Some caveats to keep in mind for this series of articles:
- Your organization is very different from mine. Your needs, considerations, planning and results may vary.
- Any representation or speculation made is strictly my own opinion, which does not represent the opinion of the Jet Propulsion Laboratory or Oracle in any way.
- I am the father of seven children, so I have no money...suing me would be a huge waste of your time and effort.
JPL’s ERP system is currently running on version 220.127.116.11 of the Oracle E-Business Suite. We’ve implemented Financials (with the exceptions of Receivables and Fixed Assets), Project Accounting, Payroll, HRMS, Purchasing, iProcurement, and Discrete Manufacturing.
Some major assumptions in building JPL’s roadmap to Fusion Applications are:
- Applications Unlimited won’t last forever - it's likely that all Oracle Applications customers may have to move to Fusion Applications at some future time.
- Oracle will continue to support EBS 11i as a “jump off point” for migration directly to the first two or three releases of Fusion Applications.
- The “Five Years Plus Forever” approach of the Unlimited Support program will continue through at least 2015.
In past articles, I’ve written about the need of each Oracle customer to determine their technology needs based on their business needs. At JPL, we’re planning to migrate from EBS to the Fusion Applications for three business-based reasons:
1) Integration and Orchestration: we have many internal customers and partners that utilize different technology stacks: PHP + MySQL, .Net, and Cold Fusion + SQL Server are some examples. We also have compelling needs to integrate the various data repositories and to orchestrate business processes across these multiple technology stacks. The Fusion Applications hold the promise of loose coupling through standards-based integration, which will ease the integration and orchestration of business processes across various technology stacks and data repositories.
2) Flexible User Interface: we’re often faced with customer requirements for user interfaces that go far beyond the capabilities of OAF and the E-Business Suite. The Fusion Applications, which will allegedly utilize ADF, will allow us a greater trade space for tailoring our UI before crossing into the dark and dangerous world of unsupported customizations.
3) Better Conceptual Fit: at JPL, we manage our enterprise in terms of business processes. At its core, EBS is organized around vertical application modules: HR, PA, GL, and so on.

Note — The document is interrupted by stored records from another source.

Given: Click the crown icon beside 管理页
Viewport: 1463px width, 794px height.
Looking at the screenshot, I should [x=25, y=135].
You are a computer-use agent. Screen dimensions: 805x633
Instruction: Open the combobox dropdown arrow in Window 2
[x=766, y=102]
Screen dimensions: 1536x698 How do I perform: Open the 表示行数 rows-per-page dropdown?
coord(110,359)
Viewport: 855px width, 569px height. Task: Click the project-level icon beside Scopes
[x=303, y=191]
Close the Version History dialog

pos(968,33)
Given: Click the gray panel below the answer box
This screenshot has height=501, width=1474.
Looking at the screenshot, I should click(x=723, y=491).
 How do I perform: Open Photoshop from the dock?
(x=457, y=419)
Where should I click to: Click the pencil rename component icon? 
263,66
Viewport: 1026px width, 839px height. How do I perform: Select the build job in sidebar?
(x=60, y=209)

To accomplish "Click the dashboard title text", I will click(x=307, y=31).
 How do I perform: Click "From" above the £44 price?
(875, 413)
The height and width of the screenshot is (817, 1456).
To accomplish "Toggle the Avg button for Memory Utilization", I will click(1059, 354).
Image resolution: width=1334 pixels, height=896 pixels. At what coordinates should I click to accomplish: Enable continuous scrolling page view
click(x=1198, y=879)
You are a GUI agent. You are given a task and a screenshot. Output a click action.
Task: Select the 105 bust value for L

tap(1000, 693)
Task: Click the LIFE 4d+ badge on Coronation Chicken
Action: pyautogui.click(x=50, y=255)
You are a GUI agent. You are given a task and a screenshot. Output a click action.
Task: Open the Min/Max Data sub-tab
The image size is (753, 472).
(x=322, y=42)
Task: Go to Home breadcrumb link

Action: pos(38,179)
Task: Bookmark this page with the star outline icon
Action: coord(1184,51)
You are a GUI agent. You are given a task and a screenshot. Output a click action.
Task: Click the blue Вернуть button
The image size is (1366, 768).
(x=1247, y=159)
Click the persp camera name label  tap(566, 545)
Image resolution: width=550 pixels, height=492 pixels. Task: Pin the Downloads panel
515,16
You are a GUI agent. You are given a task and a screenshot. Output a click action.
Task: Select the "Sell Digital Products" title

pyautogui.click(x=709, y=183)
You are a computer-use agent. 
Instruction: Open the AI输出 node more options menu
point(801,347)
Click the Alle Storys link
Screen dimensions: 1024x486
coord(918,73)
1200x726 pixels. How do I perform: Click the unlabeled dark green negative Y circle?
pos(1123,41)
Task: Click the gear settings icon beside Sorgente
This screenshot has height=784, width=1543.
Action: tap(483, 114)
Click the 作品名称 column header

Fusion Applications will be organized around business processes: Procure-to-Pay, Hire-to-Terminate, etc. Fusion Applications seem be a better conceptual fit for the process-oriented way we think about and manage our enterprise.
Migrating Directly From 11i To Fusion Apps
At JPL, we have yet to identify a significant business benefit from moving to R12 (again, you may decide otherwise because your business is different from ours) – so our plan at the moment is to stick with 11i until we migrate to Fusion Applications (more details later on how we’ll do this). However, if we learn something in the future that causes us to reconsider, “Plan B” is to upgrade to R12 on Fusion Middleware. This backup plan will at least allow us to achieve the integration and orchestration benefits.